**** Supplied information ****
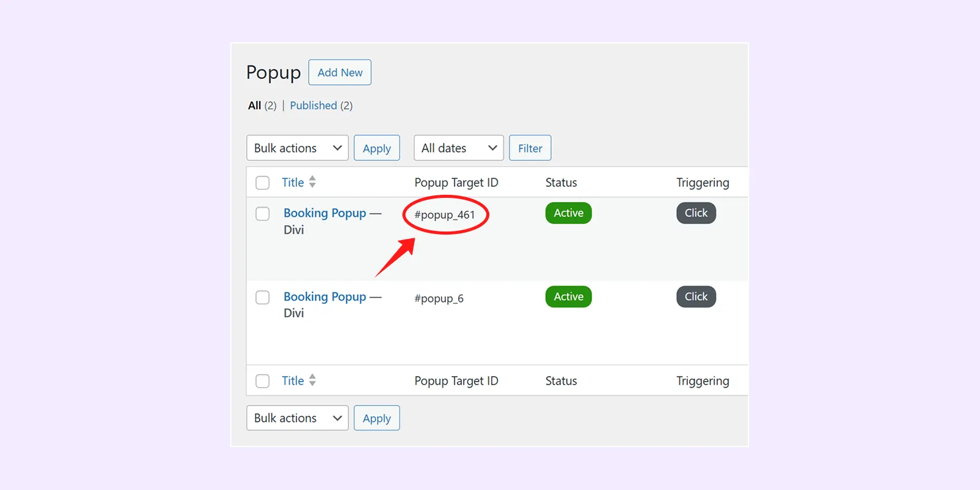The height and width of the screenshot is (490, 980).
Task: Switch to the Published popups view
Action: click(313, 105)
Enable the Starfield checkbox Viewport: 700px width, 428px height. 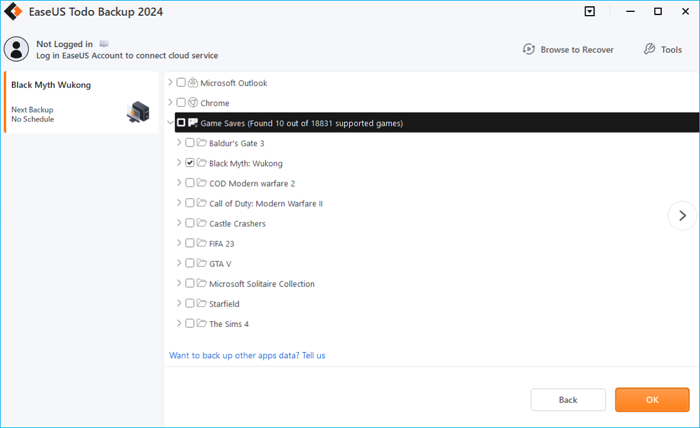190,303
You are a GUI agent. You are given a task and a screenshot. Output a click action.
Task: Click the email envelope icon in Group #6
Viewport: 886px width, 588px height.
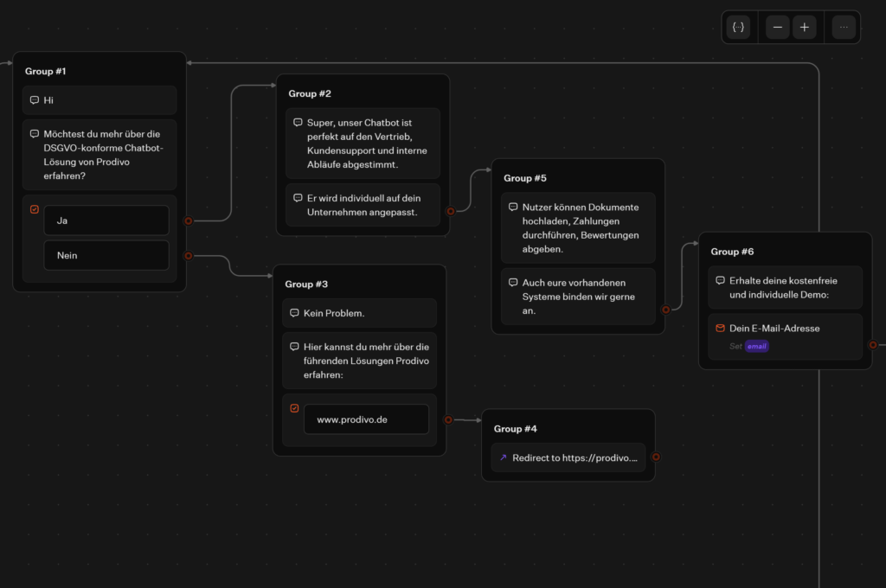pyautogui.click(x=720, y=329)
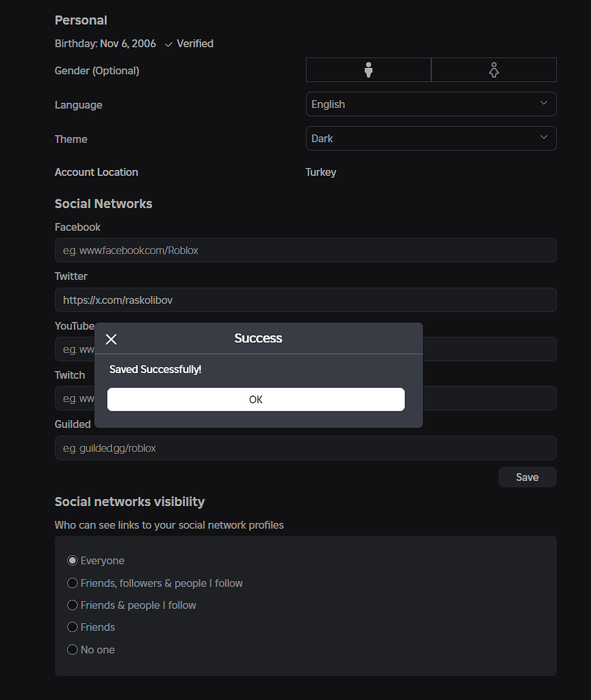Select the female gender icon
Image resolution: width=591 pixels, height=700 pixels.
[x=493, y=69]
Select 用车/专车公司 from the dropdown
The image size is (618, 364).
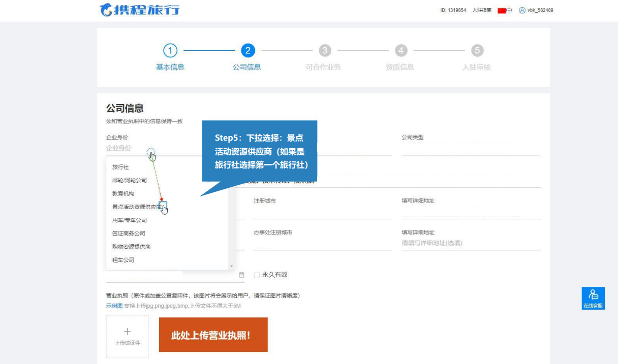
****
Brief:
Transcribe exactly the lines that go from the one holding "You are a GUI" through the last line of the entries, both included, and nothing besides them. Do not include any pictures.

Final answer:
You are a GUI agent. You are given a task and a screenshot. Output a click action.
Task: Click the email envelope icon in Group #6
Viewport: 886px width, 588px height.
pyautogui.click(x=720, y=329)
Select the female gender icon
Image resolution: width=591 pixels, height=700 pixels.
[x=493, y=69]
Select 用车/专车公司 from the dropdown
The image size is (618, 364).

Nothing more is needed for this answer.